[RECORDED INFORMATION — start]

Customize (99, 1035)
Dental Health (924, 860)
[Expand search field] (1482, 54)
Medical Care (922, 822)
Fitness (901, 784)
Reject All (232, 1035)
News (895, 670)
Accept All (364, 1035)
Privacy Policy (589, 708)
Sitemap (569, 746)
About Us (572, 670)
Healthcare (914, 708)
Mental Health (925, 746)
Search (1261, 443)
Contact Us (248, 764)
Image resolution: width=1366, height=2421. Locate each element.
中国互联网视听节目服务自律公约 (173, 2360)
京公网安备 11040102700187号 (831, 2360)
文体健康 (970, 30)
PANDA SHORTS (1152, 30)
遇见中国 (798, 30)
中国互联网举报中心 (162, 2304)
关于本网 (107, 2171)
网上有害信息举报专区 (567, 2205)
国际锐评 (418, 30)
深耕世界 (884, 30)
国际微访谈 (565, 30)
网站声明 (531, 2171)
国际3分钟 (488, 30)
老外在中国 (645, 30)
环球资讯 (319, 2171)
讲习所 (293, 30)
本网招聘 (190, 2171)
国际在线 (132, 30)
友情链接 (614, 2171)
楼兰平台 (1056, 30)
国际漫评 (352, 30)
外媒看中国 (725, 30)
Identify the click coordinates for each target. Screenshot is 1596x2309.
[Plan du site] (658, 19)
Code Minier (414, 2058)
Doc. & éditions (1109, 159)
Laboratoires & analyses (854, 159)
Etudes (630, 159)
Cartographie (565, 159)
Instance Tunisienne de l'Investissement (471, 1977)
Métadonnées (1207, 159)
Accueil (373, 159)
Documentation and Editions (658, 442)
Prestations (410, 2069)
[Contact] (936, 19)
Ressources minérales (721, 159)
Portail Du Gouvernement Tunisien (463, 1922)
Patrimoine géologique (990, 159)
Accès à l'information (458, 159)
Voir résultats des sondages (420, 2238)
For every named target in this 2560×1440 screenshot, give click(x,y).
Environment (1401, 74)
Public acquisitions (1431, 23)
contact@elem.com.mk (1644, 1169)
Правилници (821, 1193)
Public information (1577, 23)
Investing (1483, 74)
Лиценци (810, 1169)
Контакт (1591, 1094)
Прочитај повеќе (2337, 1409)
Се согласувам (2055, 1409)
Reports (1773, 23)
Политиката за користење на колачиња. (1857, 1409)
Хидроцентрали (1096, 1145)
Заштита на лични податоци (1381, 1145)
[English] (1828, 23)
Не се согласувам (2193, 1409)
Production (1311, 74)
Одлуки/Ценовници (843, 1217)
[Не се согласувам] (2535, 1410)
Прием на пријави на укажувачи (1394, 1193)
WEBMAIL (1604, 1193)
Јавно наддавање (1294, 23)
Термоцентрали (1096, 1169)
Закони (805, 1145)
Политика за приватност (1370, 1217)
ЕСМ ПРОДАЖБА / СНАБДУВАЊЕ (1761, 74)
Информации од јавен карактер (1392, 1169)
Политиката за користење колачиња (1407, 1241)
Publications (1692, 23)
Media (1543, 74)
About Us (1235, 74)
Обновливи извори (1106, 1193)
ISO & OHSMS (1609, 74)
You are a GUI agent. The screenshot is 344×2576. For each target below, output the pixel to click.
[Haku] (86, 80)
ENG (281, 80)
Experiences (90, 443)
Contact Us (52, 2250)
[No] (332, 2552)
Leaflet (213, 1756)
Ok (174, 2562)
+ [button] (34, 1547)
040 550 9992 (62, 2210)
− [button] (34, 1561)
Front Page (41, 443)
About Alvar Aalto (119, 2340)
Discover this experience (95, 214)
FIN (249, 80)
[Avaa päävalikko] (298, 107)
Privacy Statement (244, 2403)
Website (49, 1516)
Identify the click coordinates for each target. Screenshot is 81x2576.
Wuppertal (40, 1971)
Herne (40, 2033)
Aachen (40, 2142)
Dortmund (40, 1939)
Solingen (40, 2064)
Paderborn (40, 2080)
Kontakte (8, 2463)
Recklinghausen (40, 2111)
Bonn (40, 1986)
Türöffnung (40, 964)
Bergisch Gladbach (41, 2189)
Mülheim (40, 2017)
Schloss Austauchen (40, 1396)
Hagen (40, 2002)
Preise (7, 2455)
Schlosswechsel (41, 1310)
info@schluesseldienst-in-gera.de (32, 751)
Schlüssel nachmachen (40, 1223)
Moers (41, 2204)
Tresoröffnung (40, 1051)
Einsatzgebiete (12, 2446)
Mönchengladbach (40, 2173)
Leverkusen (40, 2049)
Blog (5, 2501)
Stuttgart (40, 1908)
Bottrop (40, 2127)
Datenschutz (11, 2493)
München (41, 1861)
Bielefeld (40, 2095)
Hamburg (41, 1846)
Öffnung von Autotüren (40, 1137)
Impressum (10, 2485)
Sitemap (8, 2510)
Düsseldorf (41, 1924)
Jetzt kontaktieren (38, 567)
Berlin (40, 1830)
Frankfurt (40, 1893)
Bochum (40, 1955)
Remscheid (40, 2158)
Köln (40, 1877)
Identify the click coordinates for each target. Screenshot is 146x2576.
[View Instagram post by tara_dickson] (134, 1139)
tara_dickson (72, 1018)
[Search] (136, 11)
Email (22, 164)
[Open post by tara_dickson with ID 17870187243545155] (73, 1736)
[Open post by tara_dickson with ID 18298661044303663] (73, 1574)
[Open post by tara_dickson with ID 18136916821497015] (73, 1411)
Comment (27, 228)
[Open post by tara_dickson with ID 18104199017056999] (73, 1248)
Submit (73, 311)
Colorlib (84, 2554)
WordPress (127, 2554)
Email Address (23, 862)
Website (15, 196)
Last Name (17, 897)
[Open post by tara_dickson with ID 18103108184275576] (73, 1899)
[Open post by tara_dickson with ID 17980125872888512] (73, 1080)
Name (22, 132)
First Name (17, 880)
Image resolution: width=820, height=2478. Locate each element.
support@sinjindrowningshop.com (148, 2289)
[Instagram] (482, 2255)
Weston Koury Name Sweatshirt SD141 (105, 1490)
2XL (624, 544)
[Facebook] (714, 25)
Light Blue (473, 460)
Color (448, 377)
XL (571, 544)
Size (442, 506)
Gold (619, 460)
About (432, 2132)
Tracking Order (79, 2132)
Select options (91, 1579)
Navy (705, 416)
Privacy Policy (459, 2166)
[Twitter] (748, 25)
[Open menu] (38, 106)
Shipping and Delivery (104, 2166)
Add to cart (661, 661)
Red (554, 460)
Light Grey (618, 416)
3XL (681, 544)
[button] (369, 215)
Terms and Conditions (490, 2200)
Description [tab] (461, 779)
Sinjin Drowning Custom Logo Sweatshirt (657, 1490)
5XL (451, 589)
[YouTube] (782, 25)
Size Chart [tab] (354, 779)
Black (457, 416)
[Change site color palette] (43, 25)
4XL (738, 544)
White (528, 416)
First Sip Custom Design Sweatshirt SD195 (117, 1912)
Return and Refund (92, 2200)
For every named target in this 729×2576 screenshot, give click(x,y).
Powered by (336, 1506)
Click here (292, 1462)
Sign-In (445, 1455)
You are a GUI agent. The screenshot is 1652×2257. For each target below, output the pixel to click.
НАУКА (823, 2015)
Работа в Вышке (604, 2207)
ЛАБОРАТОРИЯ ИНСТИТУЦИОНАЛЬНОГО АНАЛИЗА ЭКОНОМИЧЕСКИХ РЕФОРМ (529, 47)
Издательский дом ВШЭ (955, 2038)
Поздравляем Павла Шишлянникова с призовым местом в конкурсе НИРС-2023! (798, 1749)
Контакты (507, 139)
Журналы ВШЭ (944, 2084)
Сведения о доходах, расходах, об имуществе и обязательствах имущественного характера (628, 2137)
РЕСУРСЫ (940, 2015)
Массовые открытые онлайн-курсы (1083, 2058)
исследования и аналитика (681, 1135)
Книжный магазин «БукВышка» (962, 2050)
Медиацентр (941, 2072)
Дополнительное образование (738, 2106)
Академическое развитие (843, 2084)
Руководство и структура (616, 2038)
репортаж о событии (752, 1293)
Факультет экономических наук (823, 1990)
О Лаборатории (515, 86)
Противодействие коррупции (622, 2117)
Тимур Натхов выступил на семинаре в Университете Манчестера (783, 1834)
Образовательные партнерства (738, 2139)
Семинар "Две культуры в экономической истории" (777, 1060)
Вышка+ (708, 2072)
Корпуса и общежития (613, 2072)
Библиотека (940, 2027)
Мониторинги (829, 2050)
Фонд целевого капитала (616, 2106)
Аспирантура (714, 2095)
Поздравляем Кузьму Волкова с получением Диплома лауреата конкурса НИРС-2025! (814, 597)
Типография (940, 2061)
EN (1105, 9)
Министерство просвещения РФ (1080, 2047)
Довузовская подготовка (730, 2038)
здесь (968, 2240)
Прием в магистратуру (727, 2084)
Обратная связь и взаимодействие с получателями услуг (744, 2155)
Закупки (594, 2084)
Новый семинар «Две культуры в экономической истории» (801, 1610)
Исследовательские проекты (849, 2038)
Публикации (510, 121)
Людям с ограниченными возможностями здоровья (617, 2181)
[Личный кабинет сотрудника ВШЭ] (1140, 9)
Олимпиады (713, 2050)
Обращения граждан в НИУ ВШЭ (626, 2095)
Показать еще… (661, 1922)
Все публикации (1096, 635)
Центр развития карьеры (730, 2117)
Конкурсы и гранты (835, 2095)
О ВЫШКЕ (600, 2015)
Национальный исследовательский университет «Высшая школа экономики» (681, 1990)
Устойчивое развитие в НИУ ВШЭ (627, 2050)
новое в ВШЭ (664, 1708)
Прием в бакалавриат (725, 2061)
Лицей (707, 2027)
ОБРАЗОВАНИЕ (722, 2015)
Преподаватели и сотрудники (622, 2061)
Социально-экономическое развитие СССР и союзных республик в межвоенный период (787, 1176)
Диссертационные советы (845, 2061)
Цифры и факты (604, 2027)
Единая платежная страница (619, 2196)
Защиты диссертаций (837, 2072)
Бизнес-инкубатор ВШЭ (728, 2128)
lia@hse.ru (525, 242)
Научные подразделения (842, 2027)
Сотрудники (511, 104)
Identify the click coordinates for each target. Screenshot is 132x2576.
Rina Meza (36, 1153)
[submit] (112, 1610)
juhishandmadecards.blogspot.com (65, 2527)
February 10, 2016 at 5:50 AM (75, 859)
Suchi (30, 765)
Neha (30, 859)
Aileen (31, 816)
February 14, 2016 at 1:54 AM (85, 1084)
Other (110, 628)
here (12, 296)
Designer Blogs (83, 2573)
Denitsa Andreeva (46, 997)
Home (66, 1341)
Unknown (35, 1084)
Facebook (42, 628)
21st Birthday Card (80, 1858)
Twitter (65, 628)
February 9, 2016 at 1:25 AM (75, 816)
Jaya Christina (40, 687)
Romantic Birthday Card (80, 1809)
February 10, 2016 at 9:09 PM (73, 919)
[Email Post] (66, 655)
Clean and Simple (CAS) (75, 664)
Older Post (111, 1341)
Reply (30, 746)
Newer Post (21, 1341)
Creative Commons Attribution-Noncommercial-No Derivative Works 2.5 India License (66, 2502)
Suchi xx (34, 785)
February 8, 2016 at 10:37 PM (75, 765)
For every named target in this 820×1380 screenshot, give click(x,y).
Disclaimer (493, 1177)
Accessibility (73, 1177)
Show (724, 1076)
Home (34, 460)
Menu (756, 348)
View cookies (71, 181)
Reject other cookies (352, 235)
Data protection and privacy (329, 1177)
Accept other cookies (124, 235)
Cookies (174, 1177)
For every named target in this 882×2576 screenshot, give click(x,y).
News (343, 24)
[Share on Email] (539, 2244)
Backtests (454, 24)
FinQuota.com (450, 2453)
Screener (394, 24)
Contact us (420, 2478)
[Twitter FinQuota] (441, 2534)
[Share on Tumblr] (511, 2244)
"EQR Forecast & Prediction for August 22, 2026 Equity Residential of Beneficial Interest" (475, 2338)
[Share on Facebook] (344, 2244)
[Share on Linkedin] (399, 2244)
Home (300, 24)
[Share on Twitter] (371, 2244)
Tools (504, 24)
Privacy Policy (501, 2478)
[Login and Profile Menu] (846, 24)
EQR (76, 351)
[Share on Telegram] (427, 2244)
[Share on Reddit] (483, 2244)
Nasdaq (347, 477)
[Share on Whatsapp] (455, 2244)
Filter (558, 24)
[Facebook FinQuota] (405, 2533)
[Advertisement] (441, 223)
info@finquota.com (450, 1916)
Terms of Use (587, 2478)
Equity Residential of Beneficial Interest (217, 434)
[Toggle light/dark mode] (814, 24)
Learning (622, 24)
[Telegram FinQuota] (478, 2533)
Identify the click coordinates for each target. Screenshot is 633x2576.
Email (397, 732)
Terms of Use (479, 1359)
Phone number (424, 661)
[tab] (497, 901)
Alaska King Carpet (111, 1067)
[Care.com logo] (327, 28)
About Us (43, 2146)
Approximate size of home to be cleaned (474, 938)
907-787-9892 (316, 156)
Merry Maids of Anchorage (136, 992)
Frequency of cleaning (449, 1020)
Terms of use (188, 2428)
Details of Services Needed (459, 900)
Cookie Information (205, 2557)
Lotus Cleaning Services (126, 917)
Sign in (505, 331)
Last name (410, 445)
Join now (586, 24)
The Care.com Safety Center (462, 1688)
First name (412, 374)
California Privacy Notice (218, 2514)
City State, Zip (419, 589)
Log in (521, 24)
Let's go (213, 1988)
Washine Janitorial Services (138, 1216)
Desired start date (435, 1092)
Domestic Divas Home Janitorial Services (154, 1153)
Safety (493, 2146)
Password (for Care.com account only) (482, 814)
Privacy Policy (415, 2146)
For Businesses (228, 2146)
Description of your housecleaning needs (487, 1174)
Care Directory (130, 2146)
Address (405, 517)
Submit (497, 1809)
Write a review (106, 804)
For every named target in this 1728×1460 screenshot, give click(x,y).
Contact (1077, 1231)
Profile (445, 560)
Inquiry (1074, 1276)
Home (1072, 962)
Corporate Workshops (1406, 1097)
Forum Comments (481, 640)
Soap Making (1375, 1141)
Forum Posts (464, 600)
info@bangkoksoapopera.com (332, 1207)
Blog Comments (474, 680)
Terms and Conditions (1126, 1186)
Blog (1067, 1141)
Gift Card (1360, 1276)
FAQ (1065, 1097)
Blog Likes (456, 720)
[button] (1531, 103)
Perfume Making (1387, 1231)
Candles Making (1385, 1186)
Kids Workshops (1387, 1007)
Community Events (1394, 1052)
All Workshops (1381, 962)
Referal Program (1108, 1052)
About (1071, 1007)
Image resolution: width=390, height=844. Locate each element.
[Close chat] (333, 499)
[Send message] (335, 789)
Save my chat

[RECORDED INFORMATION — finish]

• **THE PROBLEM**: Across the entries, state how many lines contain "Twitter", giving the number only.

• **ANSWER FOR THE TASK**: 4